Context: In healthy boys, fractures result from trauma of various severity, suggesting contribution of an intrinsic biomechanical fragility.
Objectives: Our objective was to characterize bone mineral mass, microstructure, and strength in boys with and without fractures.
Participants and design: We followed 176 healthy boys from 7.4 ± 0.5 to 15.2 ± 0.5 (mean ± sd) yr of age.
Outcomes: Areal (a) bone mineral density (BMD) was measured by dual-energy x-ray absorptiometry at radius metaphysis and diaphysis, total hip, femoral neck and diaphysis, and L2-L4 vertebrae. Volumetric (v) BMD and microstructure were assessed by high-resolution peripheral computerized tomography at both distal tibia and radius. Bone strength was evaluated by micro-finite element analysis.

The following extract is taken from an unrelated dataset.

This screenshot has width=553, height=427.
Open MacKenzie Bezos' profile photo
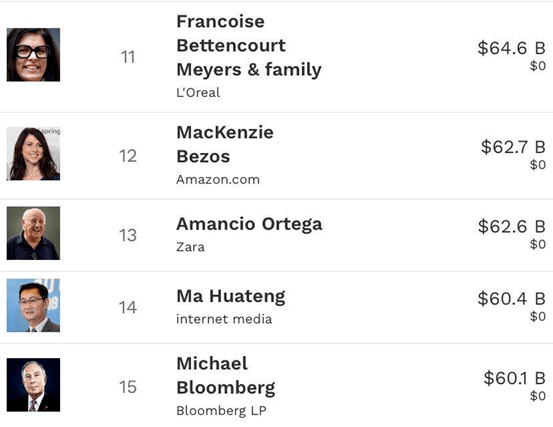33,154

Results: A total of 156 fractures were recorded in 87 of 176 boys with peak incidence between 10 and 13 yr. At 7.4 yr, subjects with fractures had lower aBMD in all sites and at 15.2 yr in femoral and spinal, but not in radius, sites. At that age, boys with fractures displayed lower trabecular (Tb) vBMD (P = 0.029) and number (P = 0.040), stiffness (P = 0.024), and failure load (P = 0.016) at distal tibia, but not distal radius. Odds ratios of fracture risk per 1 sd decrease were 1.80 (P = 0.006) for femoral neck aBMD and 1.46 (P = 0.038) for distal tibia Tb vBMD, 1.59 (P = 0.031) for Tb number, 1.53 (P = 0.072) for stiffness, and 1.60 (P = 0.056) for failure load.
Conclusion: In a homogeneous cohort of healthy boys, fractures recorded until 15.2 ± 05 yr of age were associated with lower femoral neck aBMD and with lower distal tibia trabecular vBMD and number, stiffness and failure load. These deficits in bone mineral mass, microstructure and strength could contribute to the occurrence of fractures during growth.